De início, relacionar Schopenhauer à Educação direcionada para crianças

parecia um pouco difícil, mesmo porque o próprio autor descarta a possibilidade de

mudança do interior, e para nós educadores, isto pode ser frustrante, por remeter a

uma certa inutilidade em relação à instrução.

No decorrer do trabalho, são observados pontos como a vontade, a

representação e as sensações, fazendo-nos refletir sobre o primeiro contato da

criança com conhecimentos novos, e neste instante, descobrimos que entendimento

todos os animais carregam, porém a razão/abstração somente o animal-homem

consegue construir; em contrapartida o cerne do mundo é Vontade, e cada ser tem a

vontade individual, e no homem é voraz, é um querer cego e incontrolável, o que por

fim nos deixa a pergunta se a educação conseguiria dominá-la.

A resposta não é decepcionante, pois se nosso íntimo é vontade, o lado

intelecto pode ser instruído, o intelecto, o correspondente subjetivo do cérebro, tem

suas limitações, porém bem aprimorado, pode aconselhar a vontade e fazê-la

encontrar caminhos mais sensatos para conseguir seus objetivos.
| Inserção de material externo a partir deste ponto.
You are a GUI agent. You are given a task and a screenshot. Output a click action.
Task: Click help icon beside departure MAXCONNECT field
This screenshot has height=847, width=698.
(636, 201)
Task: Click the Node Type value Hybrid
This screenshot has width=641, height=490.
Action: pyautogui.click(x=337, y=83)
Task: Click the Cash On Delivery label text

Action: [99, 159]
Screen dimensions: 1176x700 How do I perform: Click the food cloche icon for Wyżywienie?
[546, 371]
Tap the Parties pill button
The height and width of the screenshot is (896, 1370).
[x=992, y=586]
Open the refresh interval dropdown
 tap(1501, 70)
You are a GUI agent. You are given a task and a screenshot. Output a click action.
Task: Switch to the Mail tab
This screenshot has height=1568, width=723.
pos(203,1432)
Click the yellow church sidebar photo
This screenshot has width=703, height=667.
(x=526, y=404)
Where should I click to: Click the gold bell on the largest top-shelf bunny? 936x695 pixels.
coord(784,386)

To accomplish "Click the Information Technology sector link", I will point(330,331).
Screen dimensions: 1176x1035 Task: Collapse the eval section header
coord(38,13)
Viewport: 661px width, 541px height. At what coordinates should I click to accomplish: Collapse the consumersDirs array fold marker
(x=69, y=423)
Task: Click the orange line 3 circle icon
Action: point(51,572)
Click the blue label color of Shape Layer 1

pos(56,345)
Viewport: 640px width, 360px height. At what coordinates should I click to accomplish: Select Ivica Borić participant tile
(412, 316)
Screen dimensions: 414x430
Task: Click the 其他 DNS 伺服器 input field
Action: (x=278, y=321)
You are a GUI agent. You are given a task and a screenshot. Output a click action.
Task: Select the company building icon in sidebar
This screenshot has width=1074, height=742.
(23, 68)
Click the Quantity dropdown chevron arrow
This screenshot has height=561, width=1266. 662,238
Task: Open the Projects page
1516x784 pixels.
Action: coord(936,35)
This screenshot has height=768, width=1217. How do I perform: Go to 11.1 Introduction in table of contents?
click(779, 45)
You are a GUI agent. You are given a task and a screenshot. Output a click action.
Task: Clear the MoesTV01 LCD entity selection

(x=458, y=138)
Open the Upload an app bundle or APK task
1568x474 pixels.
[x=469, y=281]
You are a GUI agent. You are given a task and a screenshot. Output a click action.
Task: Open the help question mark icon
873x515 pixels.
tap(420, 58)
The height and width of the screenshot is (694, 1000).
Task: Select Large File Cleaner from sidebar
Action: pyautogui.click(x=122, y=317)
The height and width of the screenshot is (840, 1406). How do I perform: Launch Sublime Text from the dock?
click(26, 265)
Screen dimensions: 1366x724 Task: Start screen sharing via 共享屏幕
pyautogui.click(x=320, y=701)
Todo o trabalho

expressa certo otimismo pois a educação, o papel do educador é importante, ao

sermos cônscios de que há uma possibilidade de criar uma boa instrução e isto se

desenvolve partindo do empirismo, esta característica amplia o campo de atuação

do educador, permitindo utilizar de criatividade dentro de sala de aula e outro ponto

muito importante ´é que não necessita de situações extraordinárias para lecionar,

principalmente na Educação Infantil, pois cada criança vem com a sua bagagem,

com sua cultura própria e embora Schopenhauer não diga explicitamente isto, ao

falar das primeiras experiências o autor demonstra o respeito para com o saber

individual o que faz com que o educador também tenha o mesmo olhar.